**Excerto da página:**
E estes movimentos correspondiam efectivamente à esmagadora maioria daqueles considerados para cálculo do património incongruente.

Acresce que, quanto aos demais, para além de o arguido prestar declarações aludindo à sua origem, juntou documentos que permitem corroborar tais declarações, relativamente a diversos outros valores.

Sobram valores irrisórios, que não ultrapassam as dezenas de euros em cada ano, os quais, pela sua insignificância, não pode – sem ofensa às regras da lógica e de juízos de normalidade – presumir-se constituírem vantagem da actividade criminosa.


***

Passando a conhecer de direito:

Do crime de corrupção passiva:

Vem imputada ao arguido BB, a prática de um crime de corrupção passiva, p. e p, pelo art. 373.º, n.º 1 do Código Penal.

Dispõe aquele artigo que:

“1 - O funcionário que por si, ou por interposta pessoa, com o seu consentimento ou ratificação, solicitar ou aceitar, para si ou para terceiro, vantagem patrimonial ou não patrimonial, ou a sua promessa, para a prática de um qualquer acto ou omissão contrários aos deveres do cargo, ainda que anteriores àquela solicitação ou aceitação, é punido com pena de prisão de um a oito anos.”

**Material de base:**

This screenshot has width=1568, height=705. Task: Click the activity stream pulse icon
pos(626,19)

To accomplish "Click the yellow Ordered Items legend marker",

**Trabalho pedido:** Transcreva, palavra por palavra, o trecho do excerto da página que começa nas palavras “Sobram valores irrisórios, que” e termina depois de “da actividade criminosa.”.

**Resolução proposta:**
Sobram valores irrisórios, que não ultrapassam as dezenas de euros em cada ano, os quais, pela sua insignificância, não pode – sem ofensa às regras da lógica e de juízos de normalidade – presumir-se constituírem vantagem da actividade criminosa.